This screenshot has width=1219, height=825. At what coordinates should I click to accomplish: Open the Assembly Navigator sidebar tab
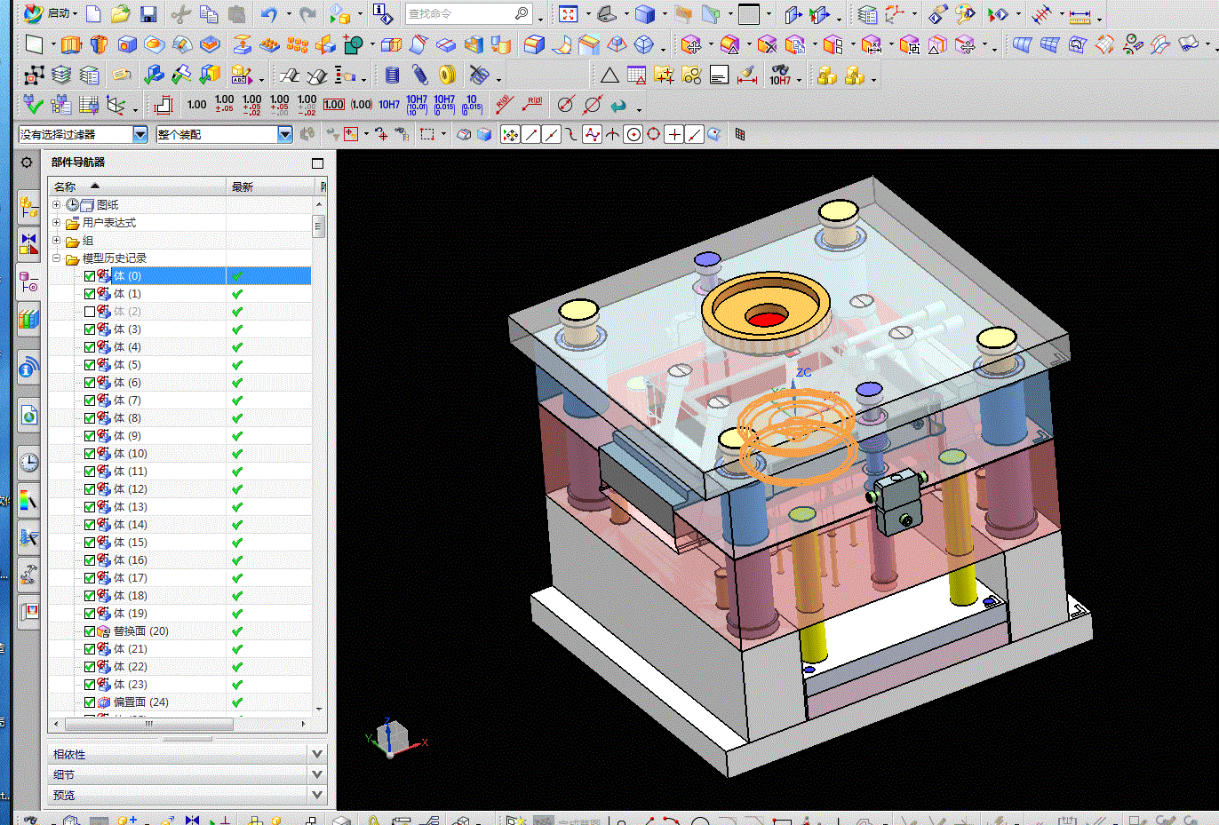(28, 208)
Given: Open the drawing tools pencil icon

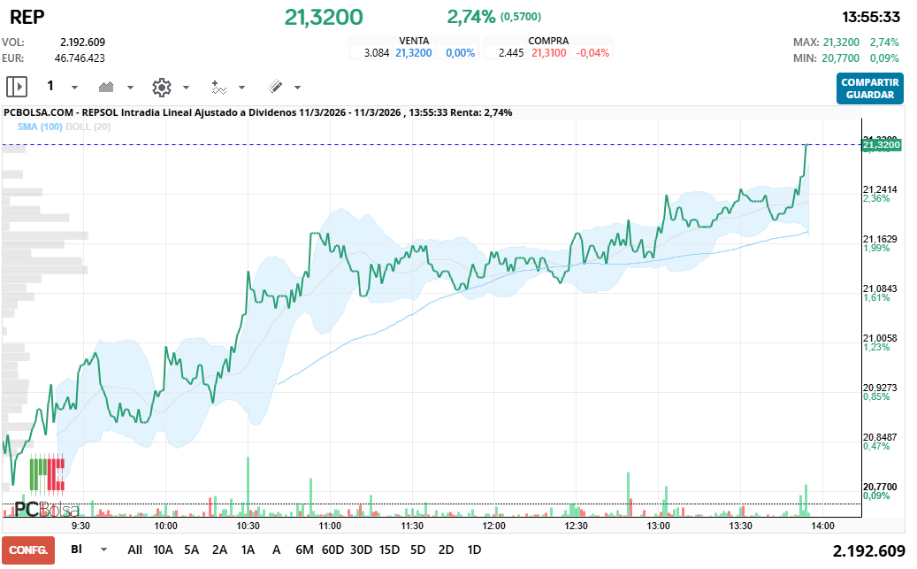Looking at the screenshot, I should tap(275, 86).
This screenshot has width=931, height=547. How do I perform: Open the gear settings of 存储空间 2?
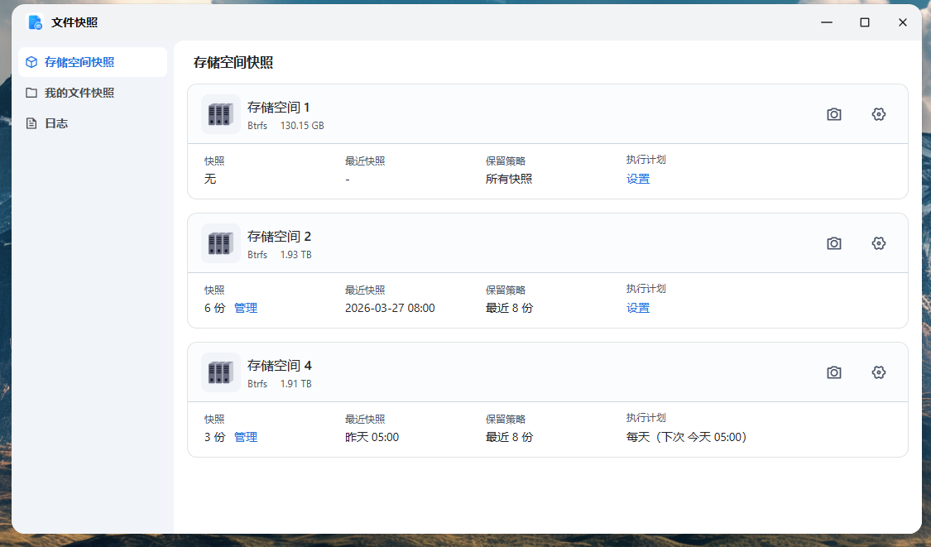(879, 243)
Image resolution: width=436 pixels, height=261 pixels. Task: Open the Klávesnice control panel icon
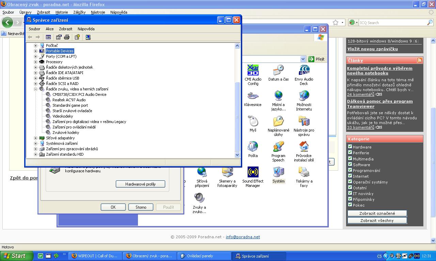[x=253, y=99]
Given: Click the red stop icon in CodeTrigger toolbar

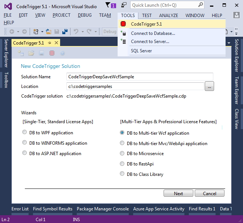Looking at the screenshot, I should pyautogui.click(x=52, y=53).
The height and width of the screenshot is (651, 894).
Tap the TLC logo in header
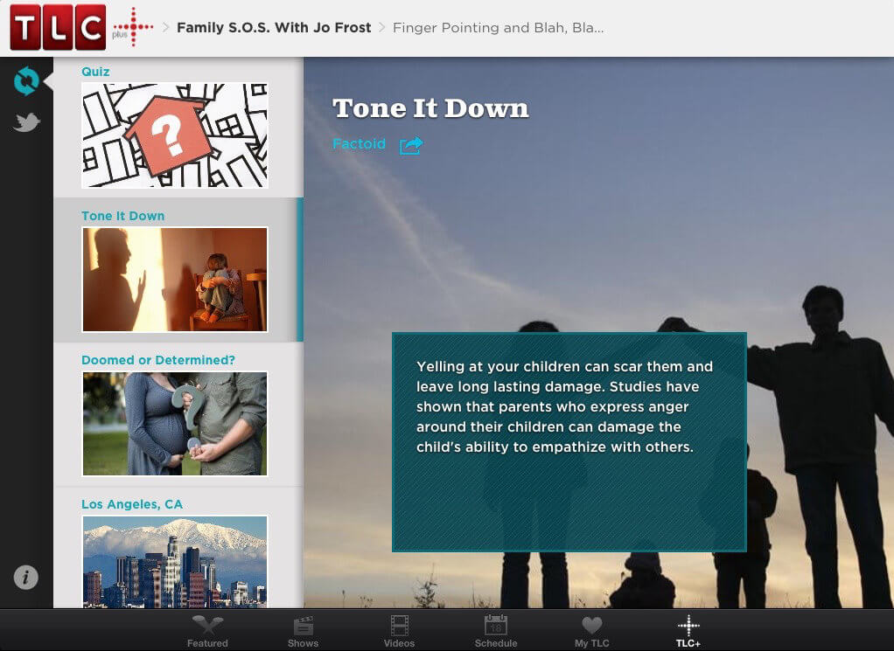[x=58, y=27]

**Action item**
Give exactly the lines above that run from the line with "This screenshot has width=931, height=547." to the line with "The height and", both included, leaving every picture out.

**Exercise answer**
This screenshot has width=931, height=547. How do I perform: Open the gear settings of 存储空间 2?
(879, 243)
Image resolution: width=436 pixels, height=261 pixels. Task: Open the Klávesnice control panel icon
[x=253, y=99]
Given: Click the red stop icon in CodeTrigger toolbar

Looking at the screenshot, I should pyautogui.click(x=52, y=53).
The height and width of the screenshot is (651, 894).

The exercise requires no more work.